Gerrymandering has been a part of politics for as long as there have been political parties, and it’s a bipartisan practice. Traditionally, whichever party is in power has the right to redistrict the state. This is intended to leave room for necessary changes following updated census data, but is more commonly used to distribute known party supporters across districts where a majority will favor the ruling party. (For a helpful visual primer, check out this piece from The Washington Post.)
While gerrymandering is a common practice in almost every state, Wisconsin in particular has seen an aggressive series of updated district maps since 2010, when Republicans took control of the state Senate. Combined with recent changes in voter ID laws, Wisconsin Republicans are setting in motion a ripple effect to control (or rather neutralize) the effectiveness of blue votes. That control has paid off in an increased number of seats gained despite similar overall votes won, which is a major concern for Dale Schultz, former member of the Wisconsin Senate.
In 2011, Schultz was the only Republican Senator to vote against the Budget Repair Bill, which many Wisconsinites will remember as the bill which controversially struck collective bargaining rights from many state employees and launched the 2011 protests, ultimately culminating in Scott Walker’s successful recall election (and, to a certain extent, the spectacular tragi-comedy of his 2016 presidential campaign). Having benefitted from partisan gerrymandering himself, Schultz left office in 2015 and now works with the Fair Elections Project, which aims to curtail gerrymandering in the state.
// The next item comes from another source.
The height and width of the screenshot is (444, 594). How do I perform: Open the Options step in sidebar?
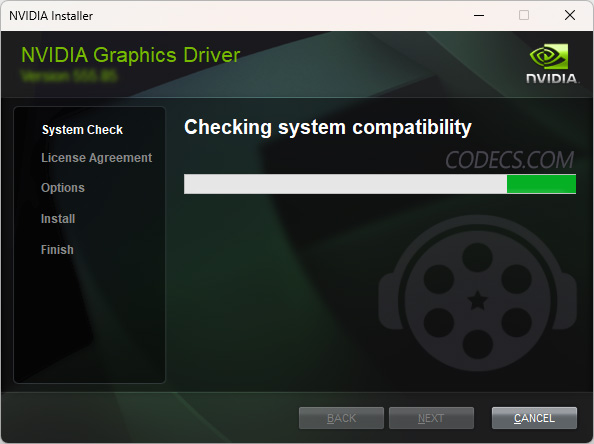(x=63, y=188)
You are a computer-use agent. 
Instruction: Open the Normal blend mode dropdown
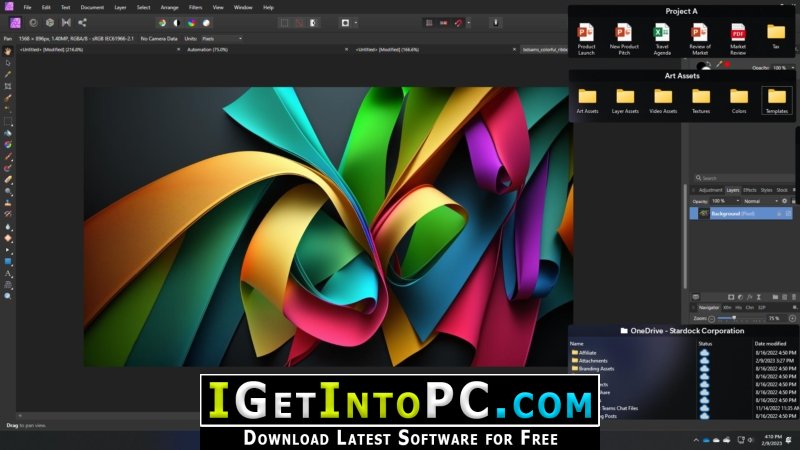click(761, 202)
Since defining its congressional districts is a state’s right, the Supreme Court has declined in the past to draw a line on excessive gerrymandering. Because of this, six different states have their districts drawn by independent or bipartisan committee, which has been shown to reduce partisan discrimination. But given that gerrymandering is so commonplace, and that the process is largely automated thanks to updates in algorithmic technology, there is an opening for the Supreme Court to draw a line in the face of excess. And if there’s one thing Wisconsin — the nation’s binge drinking leader as of 2015 — knows how to do well, it’s doing things to excess.